From Basic Abstract Algebra (Robert Ash):
...the element $t \in E$ depends algebraically on $T$ over $F$ if $t$ is algebraic over $F(T)$, the field generated by $T$ over $F$...We say that $T$ spans E algebraically over $F$ if each $t$ in $E$ depends algebraically on $T$ over $F$, that is $E$ is an algebraic extension of $F(T)$.
I was trying to show that if $\alpha$ is algebraic over $F(x)$ and if x is algebraic over $F(y_1, y_2)$ (and if $\alpha$ depends algebraically on $x$ over F), then $\alpha$ must be algebraic over $F(y_1, y_2)$, but I was a bit confused.
Let's suppose that (I'm just making these up) $\alpha x + a = 0$ for $a \in F$ and $y_1x + y_2x^2 = 0$. Now I cannot see how it is possible for $\alpha$ to be algebraic over $F(y_1, y_2)$, because we know that $x$ is not included in $F(y_1, y_2)$. Then how can $\alpha$ be algebraic over it?
Thanks in advance
One way to see it: a field extension $F\subseteq F(x)$ is algebraic iff $F(x)$ has finite dimension as a vector field over $F$.
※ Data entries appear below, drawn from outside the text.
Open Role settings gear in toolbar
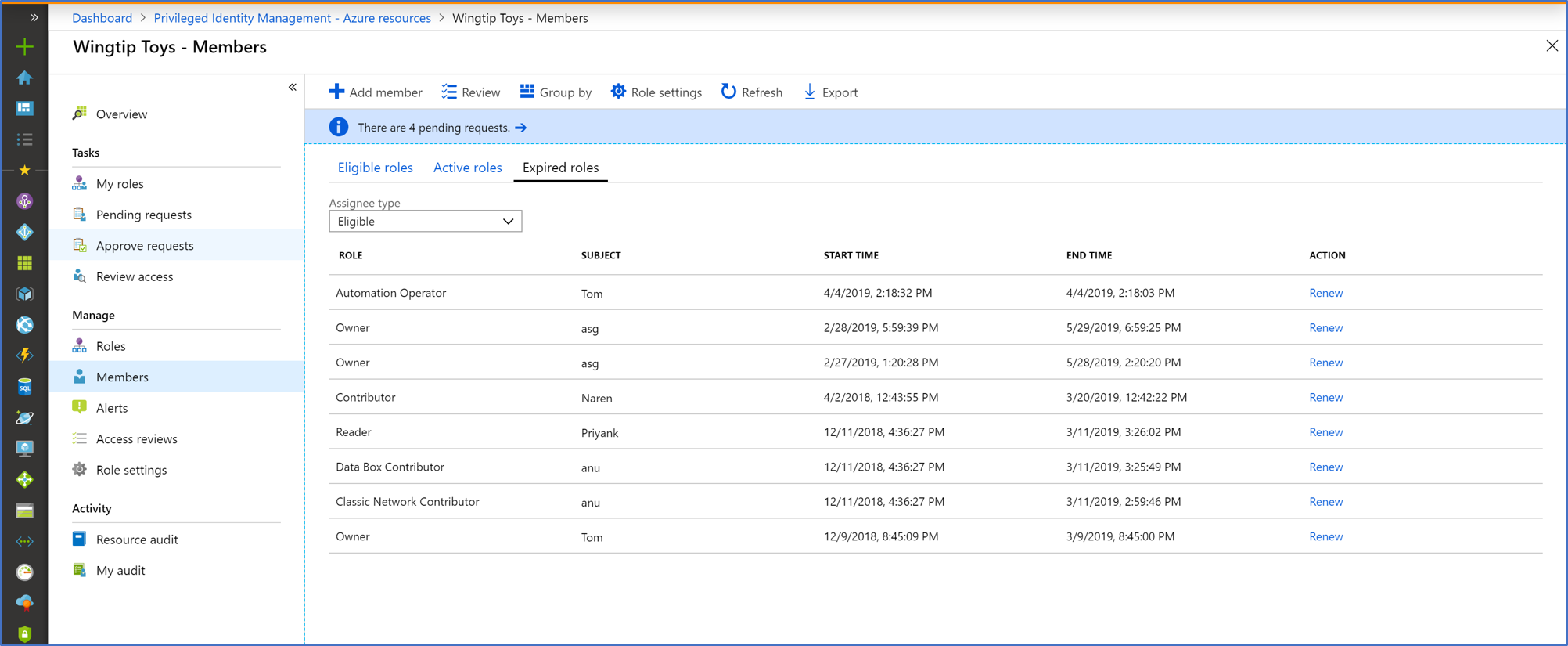This screenshot has width=1568, height=646. tap(618, 92)
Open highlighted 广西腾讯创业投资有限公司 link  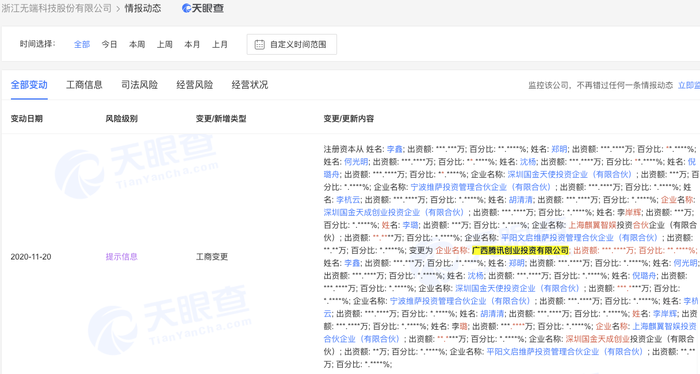(x=521, y=250)
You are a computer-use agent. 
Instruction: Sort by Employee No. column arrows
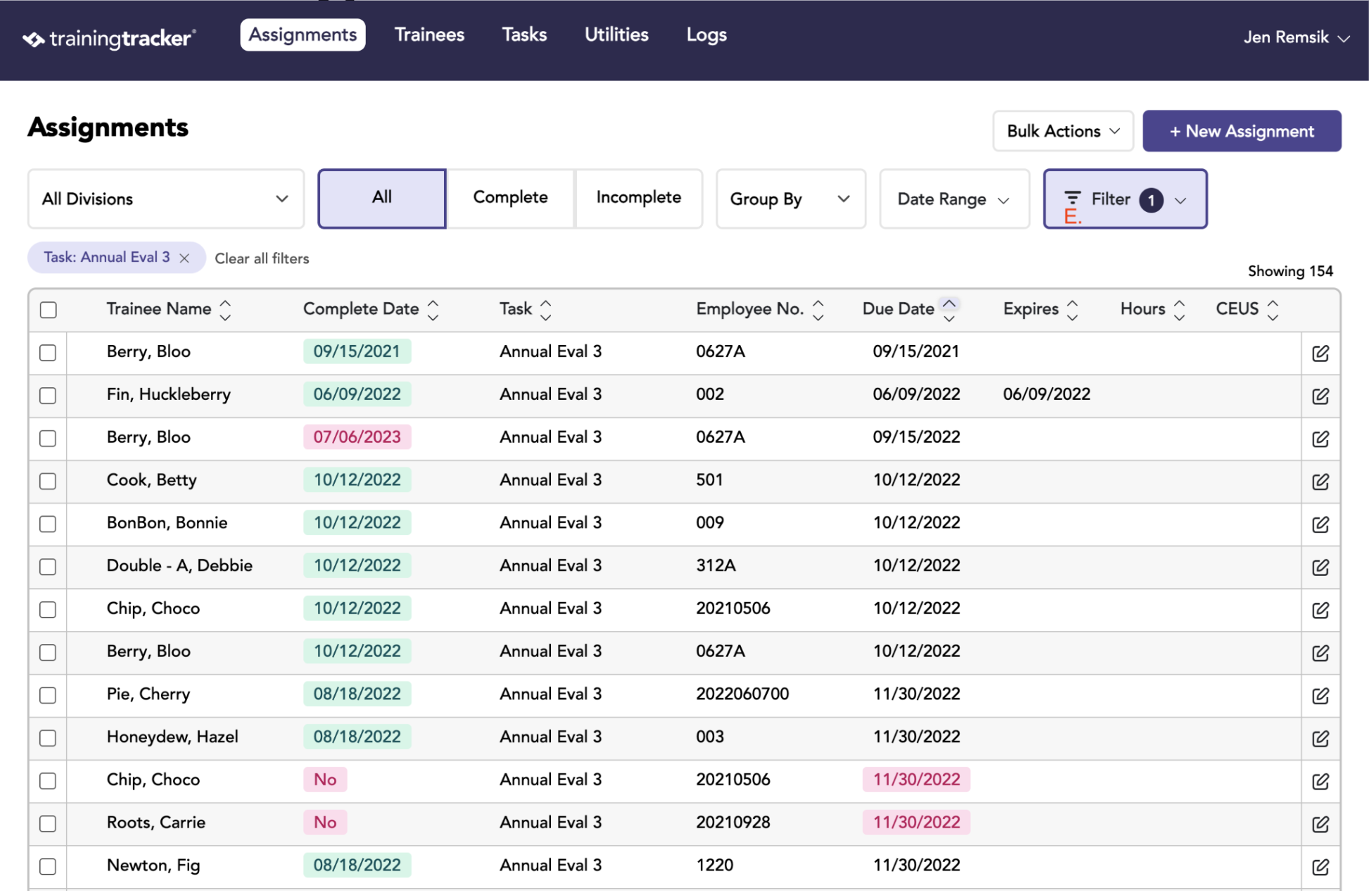[x=818, y=310]
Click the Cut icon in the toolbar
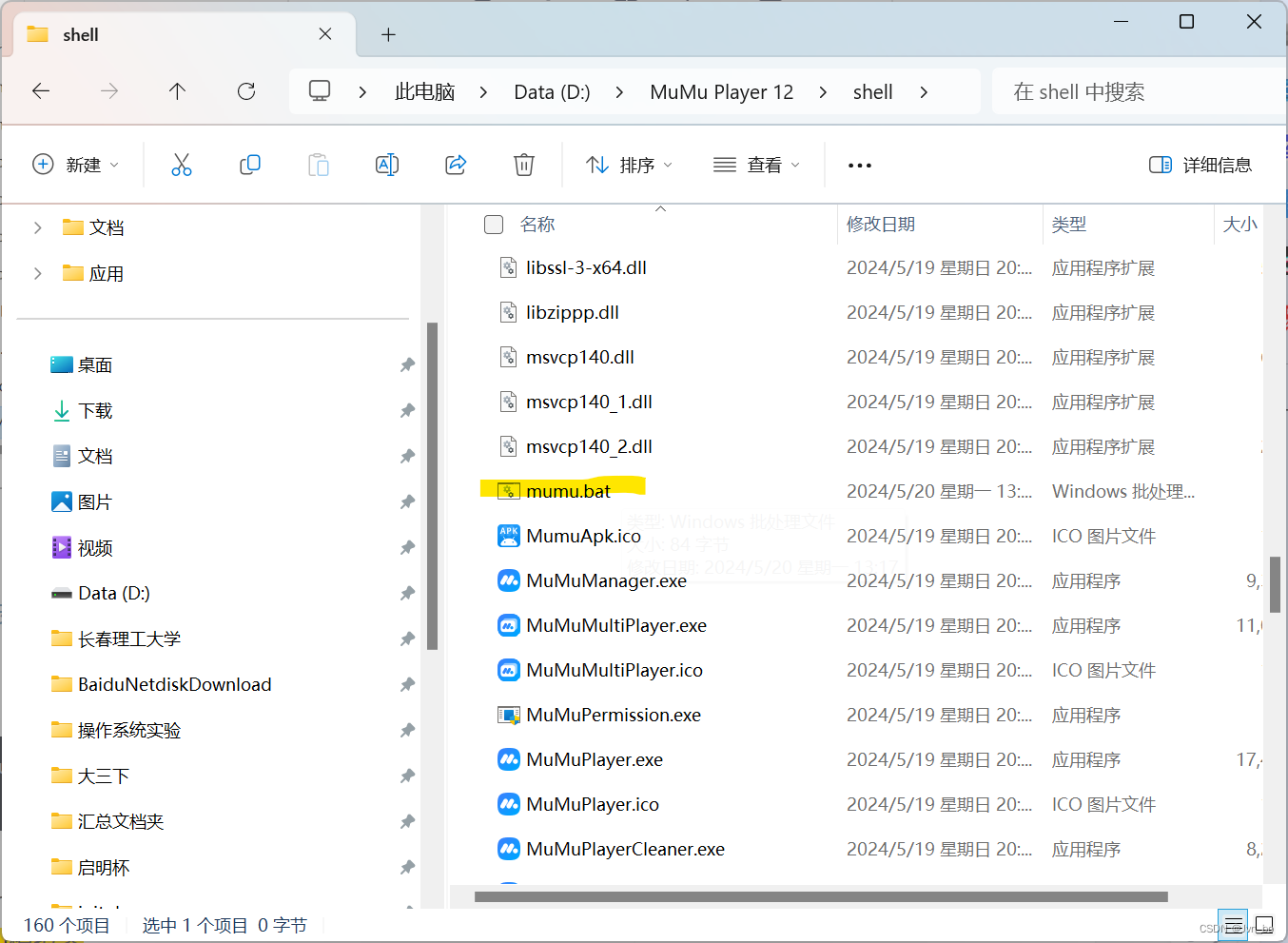 (x=182, y=164)
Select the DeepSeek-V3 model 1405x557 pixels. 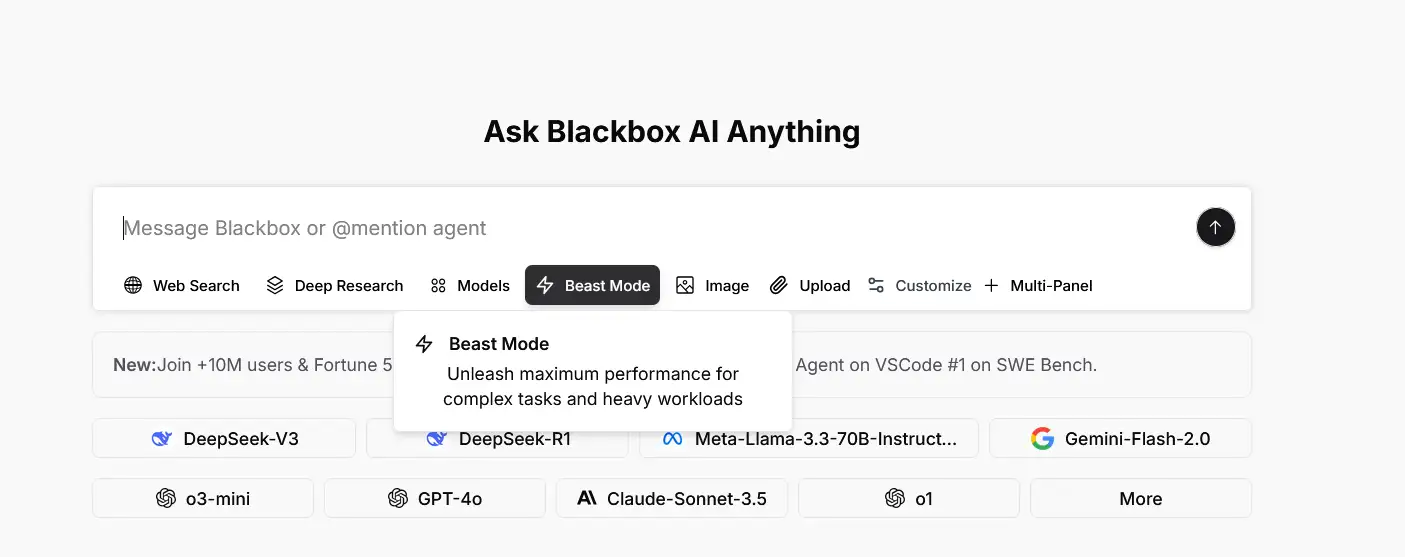[224, 439]
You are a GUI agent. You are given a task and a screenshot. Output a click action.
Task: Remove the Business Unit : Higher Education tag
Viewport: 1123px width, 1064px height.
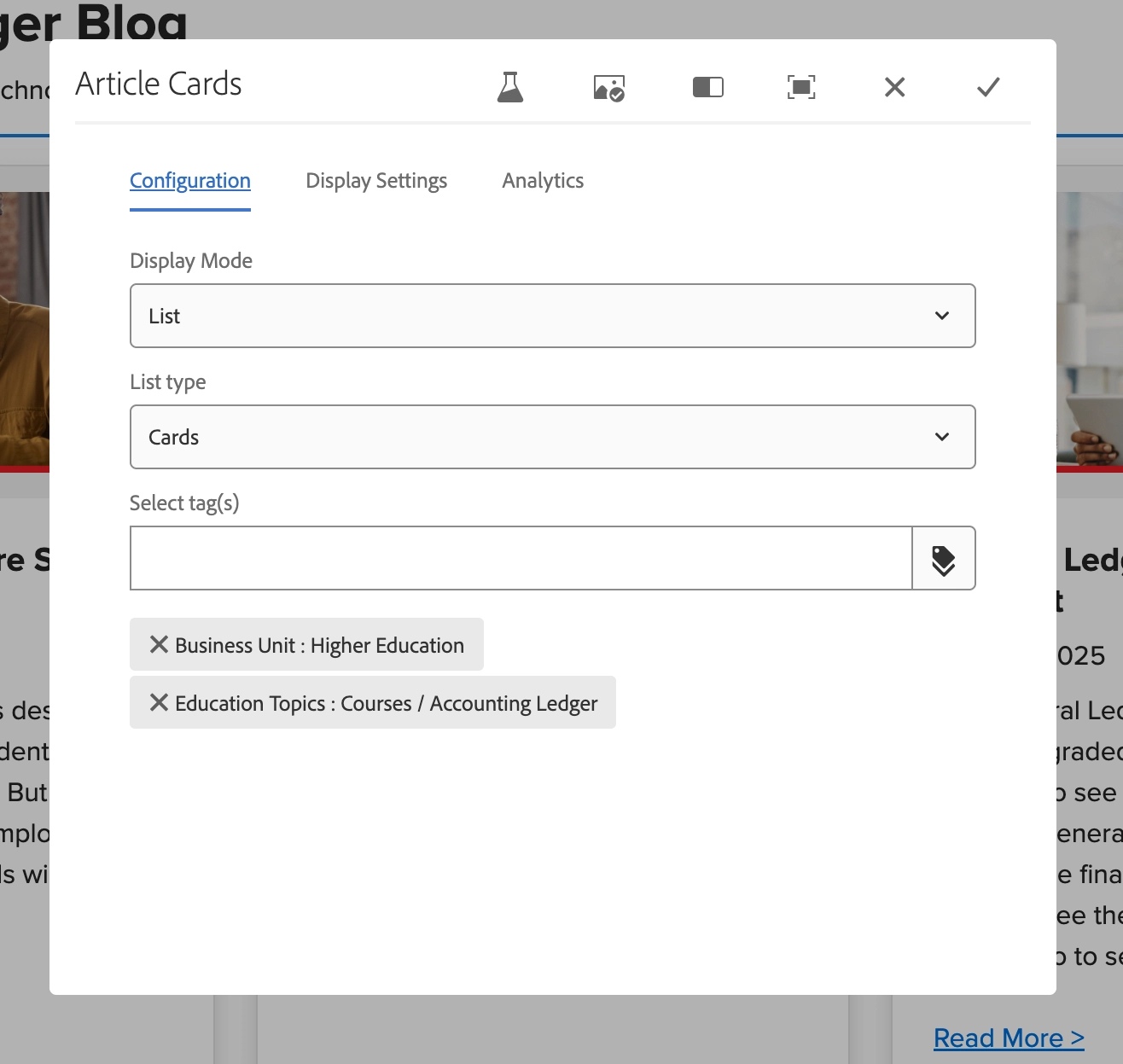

In your case, the dimension of $F(x,y_1,y_2)$ over $F(y_1,y_2)$ is finite, and dimension of $F(x,\alpha)$ over $F(x)$ is finite. Use those two to show that the dimension of $F(x,\alpha,y_1,y_2)$ over $F(y_1,y_2)$ is finite.
Edit: In hindsight, I think it's easier to use another equivalent condition, namely that $F\subseteq F(x)$ is algebraic iff $F[x]$ has finite dimension as a vector field over $F$, so we have to show that $F(y_1,y_2)[x,\alpha]$ has finite dimension over $F(y_1,y_2)$.